What the hell is Minecraft, I can hear some of you shriek (probably anyone over the age of 13). It is a video game, I answer, where players can build anything their imagination can come up with, using blocks of a variety of materials provided. If you want to find out more, or even learn how to do it, YouTube is full of (FREE!!) videos. There is a small drawback, in that the infant instructors have such boring voices and deliveries that they are guaranteed to send you to sleep in five minutes flat. Trust me, I know. But I have nevertheless seen with my very eyes children of 7 or 8 build the most amazing, if hideous, constructions of every sort: towers, castles, spaceships. Middle Earth. Dragons, and sheep. You get my drift. It is actually very clever and quite educational.
Back to the point: one of these gamers, known as PippenFTS, has started the Build The Earth Project, using data from Google Earth to generate the terrain on a 1:1 scale. He has called on other players to join him in constructing all man-made structures in every city, town and village across the world.

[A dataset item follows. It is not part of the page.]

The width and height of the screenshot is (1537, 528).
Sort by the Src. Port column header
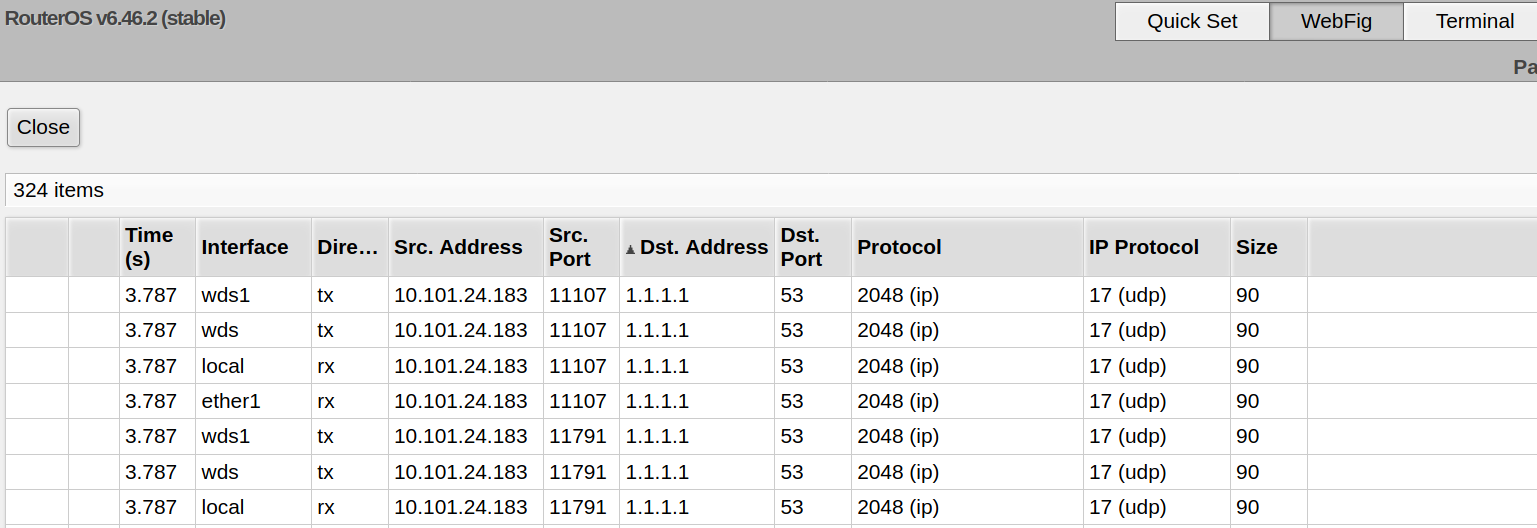click(x=570, y=247)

The response was astounding: more than 130,000 people have come together online to build a life-size recreation of the earth.
For his part, PippenFTS is kicking off by recreating his home city of Seattle, virtual brick by virtual brick, on the Minecraft map.
The idea is for each Minecraft player to start their own Planet Earth map, pick a city or territory, and work on creating it on a 1:1 scale as true to reality as possible. When the building of all the areas is completed, they will be patched together with map editors to combine everyone’s work into a single Earth.
“Literally a week into the quarantine and we’ve already replaced the outside world,” one supporter noted.
In order to build the Earth to scale, PippenFTS first had to overcome some limitations within the game – most significantly, the inability to build more than 256 blocks high. By using a mod called Cubic Chunks, he was able to bypass the game’s vertical height limit and recreate geological wonders like Mount Everest and the Grand Canyon at their full scale.
“All human made structures – all of our cities, our towers, cathedrals, railroads, museums, theatres, parks and skyscrapers – all of it is built and completed in one map that represents our innate human desire to create, to achieve, to persevere in a single visitable and explorable Minecraft world,” he said.
“This would be the world to end all worlds: the single most greatest collective achievement in Minecraft, and I want to see it done in my lifetime. So I’m starting the first brick.”
Builder evilpauwse, a New York college student who is a moderator in the project, said that people are constantly asking why? Why rebuild the Earth within Minecraft?
“To that I say, ‘why not,’” he said. “Something of this scale has never been done before, and is ready for anyone who wants to take on the challenge of doing it.”
The project’s biggest roadblock is organization: with so many volunteers, it’s hard to keep builders focused and working together. Therefore various committees and systems are being set up. But all the builders love the challenge of capturing the earth in this moment in time, in all its glory.